不動産の相続登記(名義変更)を法定相続分で行う場合の注意点
法定相続分とは、民法に定められた、相続人ごとの相続できる割合のことです。法定相続分は、配偶者や、子、両親等、生計をともにしている可能性の高い続柄を、財産を相続する上で優位な関係として定めて、相続できる財産を割合的に定めています。
そのため、内縁の配偶者や、パートナーシップ条例による配偶者には、法定相続分がありません。また、実の子か養子かは、法定相続分に影響がなく、平等に扱われることになります。

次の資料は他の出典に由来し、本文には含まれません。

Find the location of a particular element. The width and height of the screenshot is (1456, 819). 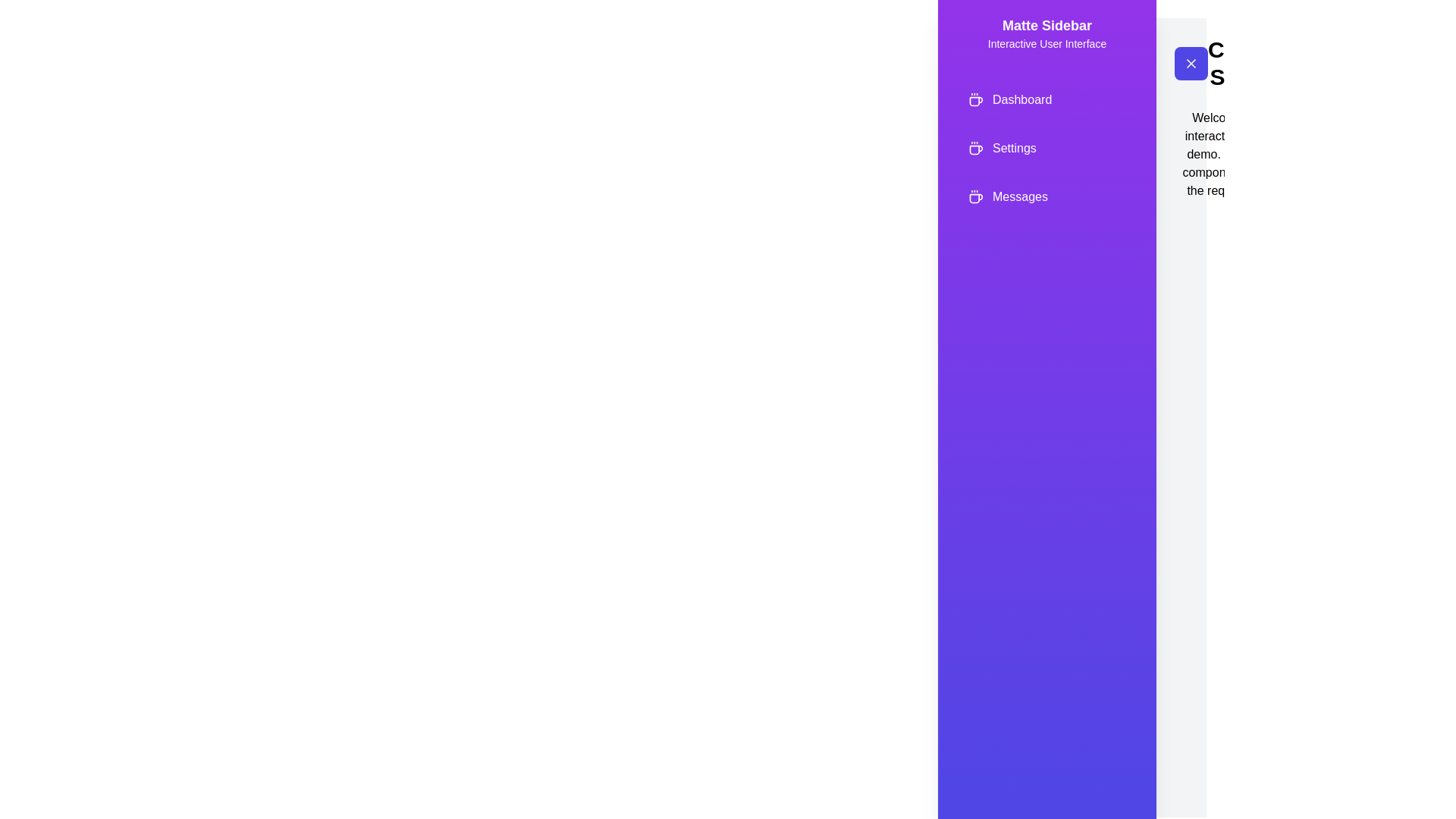

the close button located at the upper-right side of the 'Content Section' is located at coordinates (1190, 63).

つまり、法定相続分による相続財産の取得が、遺産を取得するための最も原則的な方法です。遺言書がなく、遺産分割協議をすることができないようなケースであっても、法定相続分による相続登記であれば、亡くなった方の相続不動産の名義を変更することができます。

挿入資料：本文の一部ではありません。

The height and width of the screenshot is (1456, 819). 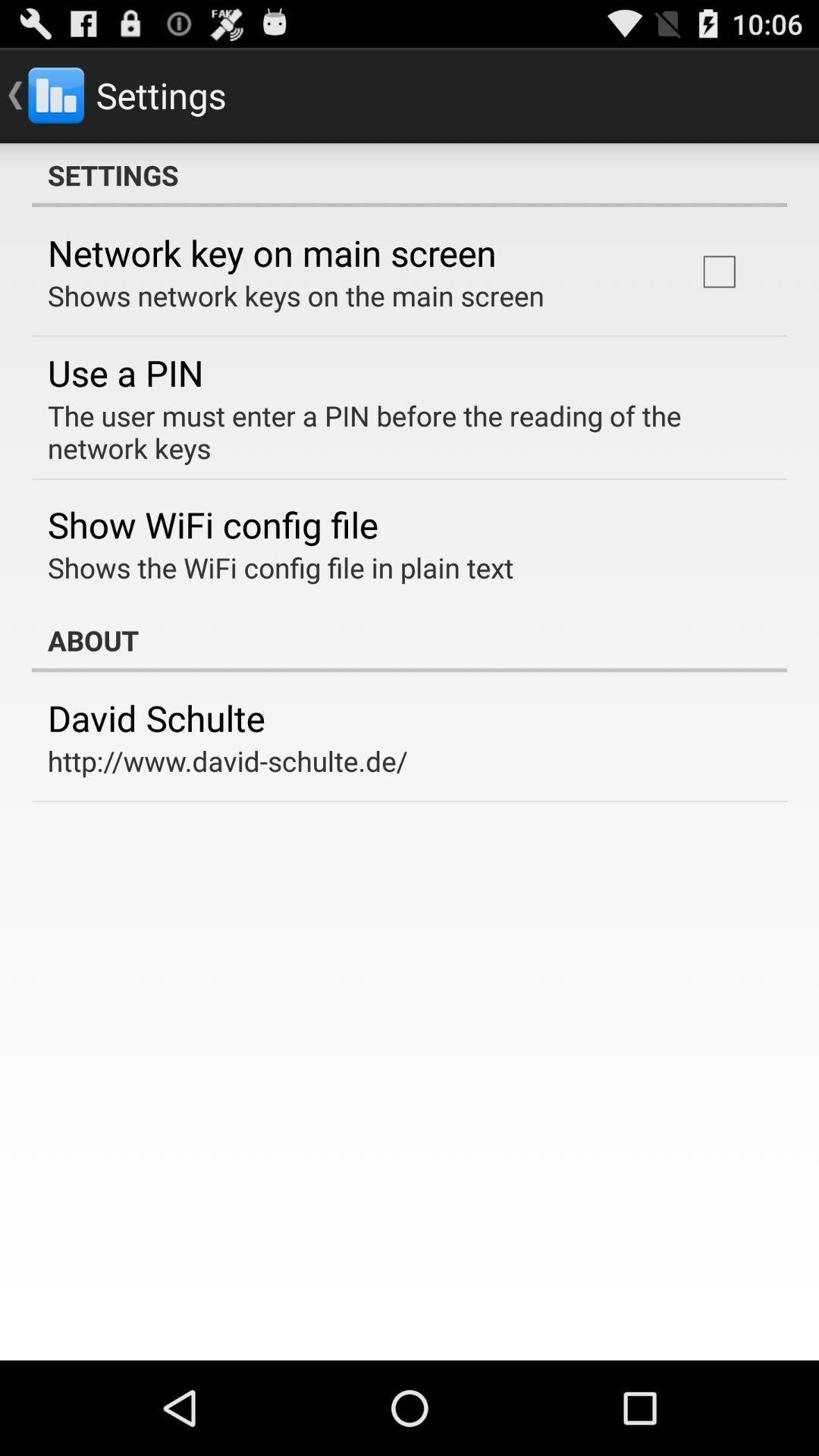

この原則的な方法である法定相続分による分割の場合にも、不動産を相続人が承継したことを明らかにするために、相続登記(不動産の名義変更)をしておく必要があります。
また、法定相続分で相続登記をする場合に気を付けなければならないポイントを解説していきます。
甲斐 麻莉子(司法書士)
法定相続分とは?
法定相続人について、民法は、次のとおり定めています。
まず、配偶者は必ず法定相続人になります。その後、次の優先順位のとおりに、先順位のものが法定相続人となります。後順位の者が相続人になるのは、前順位のものがいないときのみです。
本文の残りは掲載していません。